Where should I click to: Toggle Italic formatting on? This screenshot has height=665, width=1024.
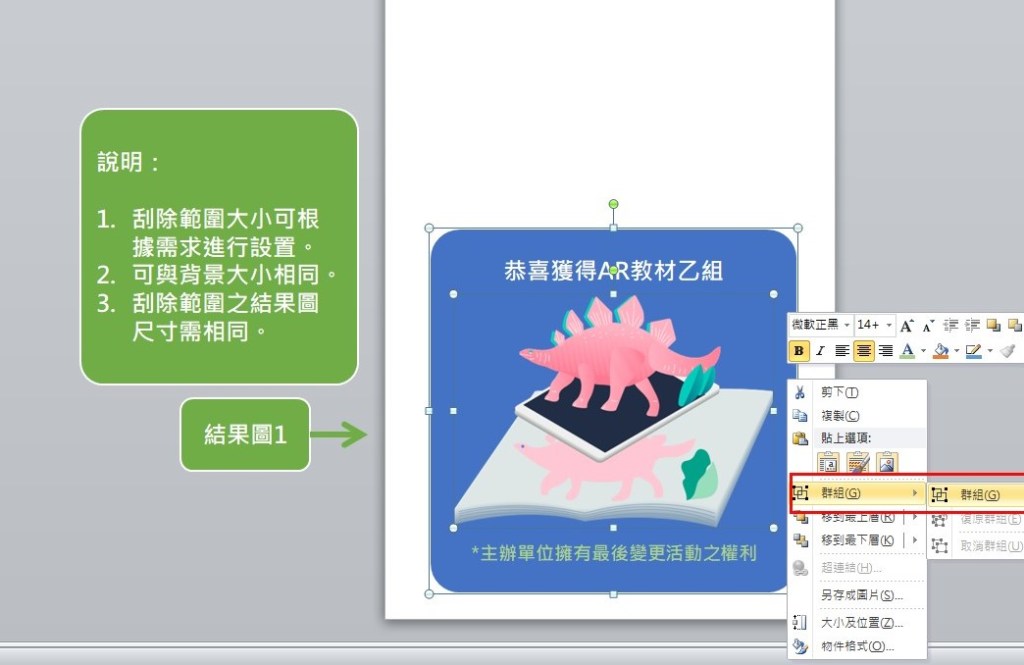point(820,351)
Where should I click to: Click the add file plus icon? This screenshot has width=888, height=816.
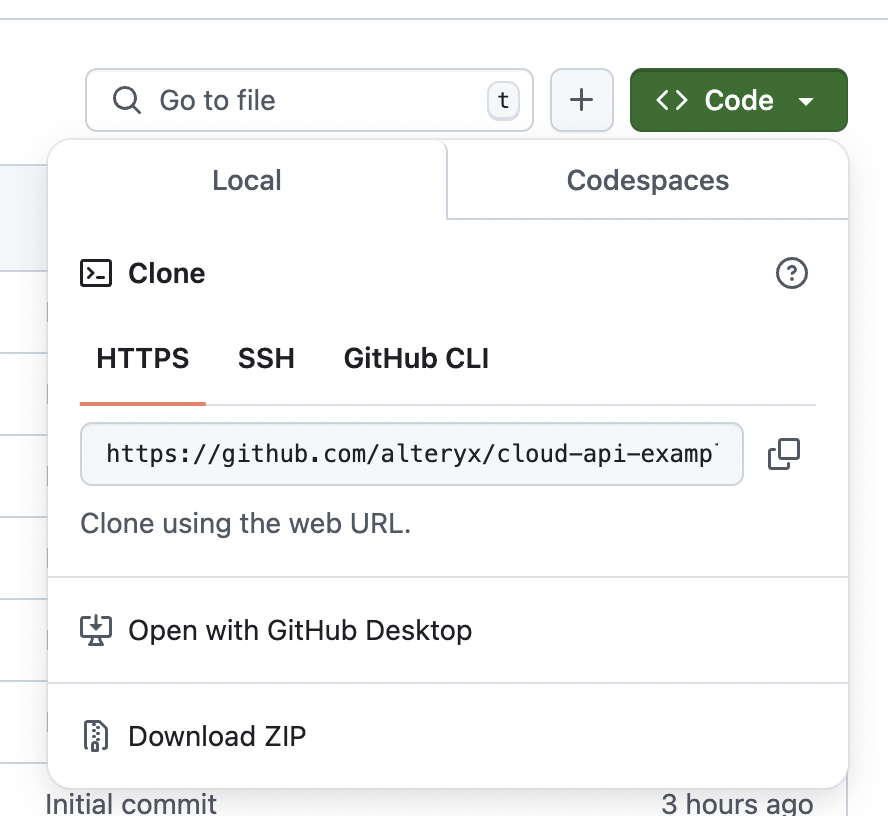coord(582,100)
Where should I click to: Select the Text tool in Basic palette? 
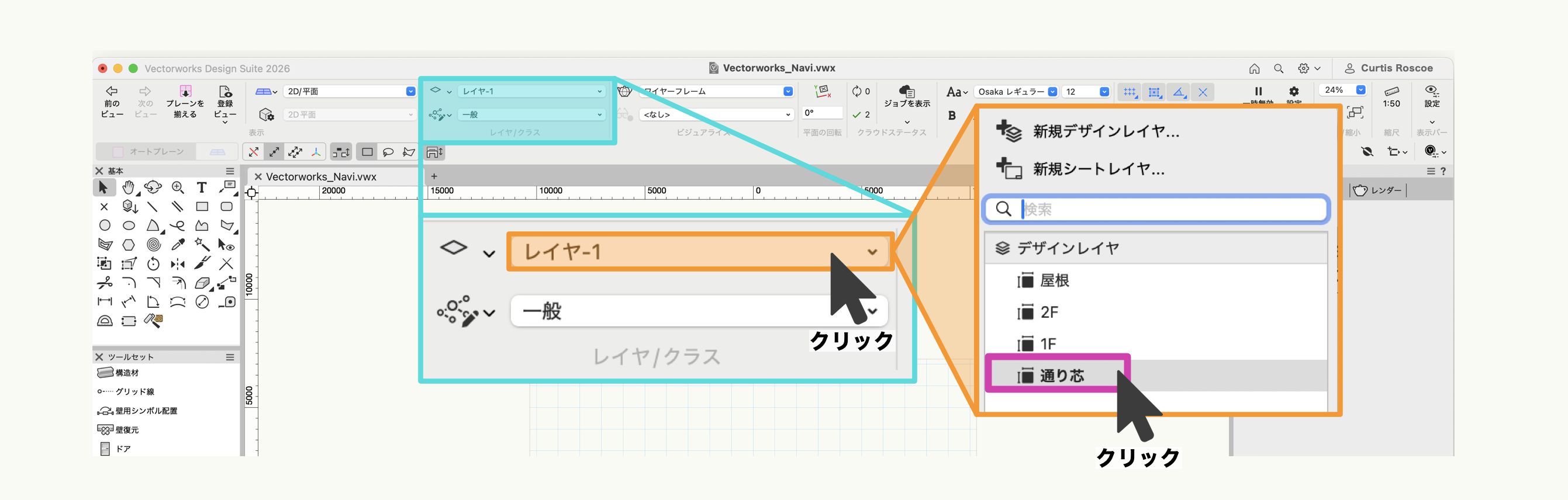click(202, 188)
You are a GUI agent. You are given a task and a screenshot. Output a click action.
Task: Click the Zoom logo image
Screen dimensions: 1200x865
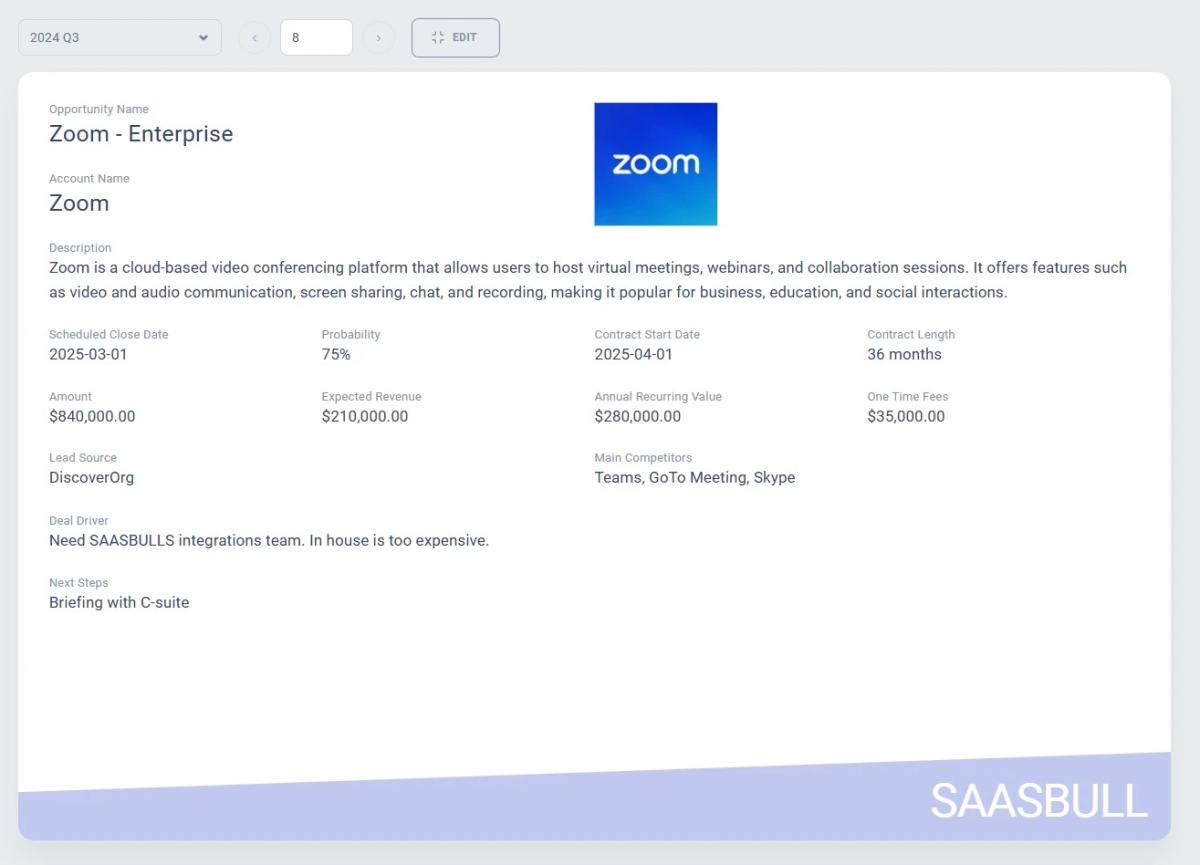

☆ ☆ ☆ ☆

Work item:
The lines to be quoted run from the line containing "Where should I click to: Click" through the end of the entries above, both included; quote them exactly and leave out any pictures.

Response box:
Where should I click to: Click the add file plus icon? This screenshot has width=888, height=816.
coord(582,100)
Where should I click to: Select the Text tool in Basic palette? 
click(202, 188)
You are a GUI agent. You are given a task and a screenshot. Output a click action.
Task: Click the Zoom logo image
Screen dimensions: 1200x865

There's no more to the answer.